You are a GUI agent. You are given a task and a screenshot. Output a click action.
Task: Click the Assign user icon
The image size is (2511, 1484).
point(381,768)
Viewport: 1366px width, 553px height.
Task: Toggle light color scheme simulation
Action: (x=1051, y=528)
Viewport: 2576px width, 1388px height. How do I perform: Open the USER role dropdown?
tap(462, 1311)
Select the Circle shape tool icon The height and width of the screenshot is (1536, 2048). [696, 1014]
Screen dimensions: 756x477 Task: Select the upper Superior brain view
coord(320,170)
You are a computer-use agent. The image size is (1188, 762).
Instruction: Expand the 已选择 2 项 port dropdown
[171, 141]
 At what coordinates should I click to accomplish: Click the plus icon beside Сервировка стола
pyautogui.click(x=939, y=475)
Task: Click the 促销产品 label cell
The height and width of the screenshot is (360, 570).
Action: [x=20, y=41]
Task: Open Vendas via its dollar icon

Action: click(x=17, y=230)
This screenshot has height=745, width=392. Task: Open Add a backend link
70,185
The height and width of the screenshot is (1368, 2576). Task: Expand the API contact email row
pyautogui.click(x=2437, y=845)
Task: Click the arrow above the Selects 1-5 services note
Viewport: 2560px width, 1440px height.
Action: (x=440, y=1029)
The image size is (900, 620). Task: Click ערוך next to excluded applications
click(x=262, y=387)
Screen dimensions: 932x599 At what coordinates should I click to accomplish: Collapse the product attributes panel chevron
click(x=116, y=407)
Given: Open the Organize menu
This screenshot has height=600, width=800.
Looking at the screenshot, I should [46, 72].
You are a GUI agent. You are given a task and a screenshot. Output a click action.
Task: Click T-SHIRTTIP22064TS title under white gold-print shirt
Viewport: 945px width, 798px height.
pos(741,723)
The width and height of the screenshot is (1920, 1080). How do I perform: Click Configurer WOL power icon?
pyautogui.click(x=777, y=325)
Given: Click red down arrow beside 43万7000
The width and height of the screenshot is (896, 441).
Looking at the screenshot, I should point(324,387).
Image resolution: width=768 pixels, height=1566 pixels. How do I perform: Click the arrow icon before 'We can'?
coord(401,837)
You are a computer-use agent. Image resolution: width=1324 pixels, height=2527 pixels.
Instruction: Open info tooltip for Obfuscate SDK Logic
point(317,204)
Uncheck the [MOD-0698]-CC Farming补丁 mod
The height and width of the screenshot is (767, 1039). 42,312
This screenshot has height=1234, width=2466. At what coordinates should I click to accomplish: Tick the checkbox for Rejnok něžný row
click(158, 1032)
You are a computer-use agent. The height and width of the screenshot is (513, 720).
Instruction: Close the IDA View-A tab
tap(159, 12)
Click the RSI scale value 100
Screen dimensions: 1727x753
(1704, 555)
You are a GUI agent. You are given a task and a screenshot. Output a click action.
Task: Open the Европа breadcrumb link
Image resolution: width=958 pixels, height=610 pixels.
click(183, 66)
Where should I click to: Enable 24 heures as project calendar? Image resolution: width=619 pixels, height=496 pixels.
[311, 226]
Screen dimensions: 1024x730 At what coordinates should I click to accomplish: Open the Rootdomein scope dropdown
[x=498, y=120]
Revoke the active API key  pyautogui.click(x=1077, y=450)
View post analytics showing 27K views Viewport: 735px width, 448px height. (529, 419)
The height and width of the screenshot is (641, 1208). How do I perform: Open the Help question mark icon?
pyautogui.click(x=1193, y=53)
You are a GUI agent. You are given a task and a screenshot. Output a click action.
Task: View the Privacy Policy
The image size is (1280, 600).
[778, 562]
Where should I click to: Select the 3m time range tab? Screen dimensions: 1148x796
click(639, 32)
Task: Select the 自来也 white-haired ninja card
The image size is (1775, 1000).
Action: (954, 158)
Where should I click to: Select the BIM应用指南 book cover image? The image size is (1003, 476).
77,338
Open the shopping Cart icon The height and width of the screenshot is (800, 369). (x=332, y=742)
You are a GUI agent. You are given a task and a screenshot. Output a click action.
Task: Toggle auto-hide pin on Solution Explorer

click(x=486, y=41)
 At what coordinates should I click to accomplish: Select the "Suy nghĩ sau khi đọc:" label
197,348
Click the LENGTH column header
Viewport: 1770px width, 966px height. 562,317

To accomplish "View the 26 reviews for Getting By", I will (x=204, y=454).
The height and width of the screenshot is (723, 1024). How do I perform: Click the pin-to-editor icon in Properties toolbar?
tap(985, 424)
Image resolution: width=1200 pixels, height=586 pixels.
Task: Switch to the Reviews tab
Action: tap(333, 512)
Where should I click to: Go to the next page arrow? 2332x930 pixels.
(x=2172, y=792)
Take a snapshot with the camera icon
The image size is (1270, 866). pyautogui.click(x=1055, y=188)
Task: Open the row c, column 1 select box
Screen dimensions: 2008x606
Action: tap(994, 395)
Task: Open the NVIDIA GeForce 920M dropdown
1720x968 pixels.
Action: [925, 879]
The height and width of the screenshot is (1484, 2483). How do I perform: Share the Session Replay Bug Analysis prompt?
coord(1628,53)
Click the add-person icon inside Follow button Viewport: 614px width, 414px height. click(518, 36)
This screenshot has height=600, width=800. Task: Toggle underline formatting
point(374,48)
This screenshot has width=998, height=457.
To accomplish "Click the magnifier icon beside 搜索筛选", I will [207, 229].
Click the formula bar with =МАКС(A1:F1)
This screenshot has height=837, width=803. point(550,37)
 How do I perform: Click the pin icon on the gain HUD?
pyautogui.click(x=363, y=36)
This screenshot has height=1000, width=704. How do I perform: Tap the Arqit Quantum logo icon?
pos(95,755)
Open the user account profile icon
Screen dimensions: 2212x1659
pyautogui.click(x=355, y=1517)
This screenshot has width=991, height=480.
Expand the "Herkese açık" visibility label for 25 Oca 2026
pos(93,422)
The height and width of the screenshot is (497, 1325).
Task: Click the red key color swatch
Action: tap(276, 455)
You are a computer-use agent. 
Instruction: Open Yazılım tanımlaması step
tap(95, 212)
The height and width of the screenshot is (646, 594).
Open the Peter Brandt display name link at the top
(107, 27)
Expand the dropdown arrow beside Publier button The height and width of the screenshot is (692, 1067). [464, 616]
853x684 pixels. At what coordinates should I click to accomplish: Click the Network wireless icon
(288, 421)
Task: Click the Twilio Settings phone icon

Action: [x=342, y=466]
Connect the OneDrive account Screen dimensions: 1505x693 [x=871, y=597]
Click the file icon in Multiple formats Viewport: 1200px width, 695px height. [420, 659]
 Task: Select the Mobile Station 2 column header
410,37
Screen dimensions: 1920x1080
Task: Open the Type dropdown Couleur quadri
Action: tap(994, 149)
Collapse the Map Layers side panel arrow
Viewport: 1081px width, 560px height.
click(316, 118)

EXERCISE AIM:
Format the lines starting at the one containing "You are a computer-use agent. Image" and ending at the one containing "click(183, 66)" as a Markdown table with the columns "Row" and "Line." Number each line in the Row column and leave out any blank lines.

OUTPUT FOR THIS TASK:
| Row | Line |
|---|---|
| 1 | You are a computer-use agent. Image resolution: width=1324 pixels, height=2527 pixels. |
| 2 | Instruction: Open info tooltip for Obfuscate SDK Logic |
| 3 | point(317,204) |
| 4 | Uncheck the [MOD-0698]-CC Farming补丁 mod |
| 5 | The height and width of the screenshot is (767, 1039). 42,312 |
| 6 | This screenshot has height=1234, width=2466. At what coordinates should I click to accomplish: Tick the checkbox for Rejnok něžný row |
| 7 | click(158, 1032) |
| 8 | You are a computer-use agent. The height and width of the screenshot is (513, 720). |
| 9 | Instruction: Close the IDA View-A tab |
| 10 | tap(159, 12) |
| 11 | Click the RSI scale value 100 |
| 12 | Screen dimensions: 1727x753 |
| 13 | (1704, 555) |
| 14 | You are a GUI agent. You are given a task and a screenshot. Output a click action. |
| 15 | Task: Open the Европа breadcrumb link |
| 16 | Image resolution: width=958 pixels, height=610 pixels. |
| 17 | click(183, 66) |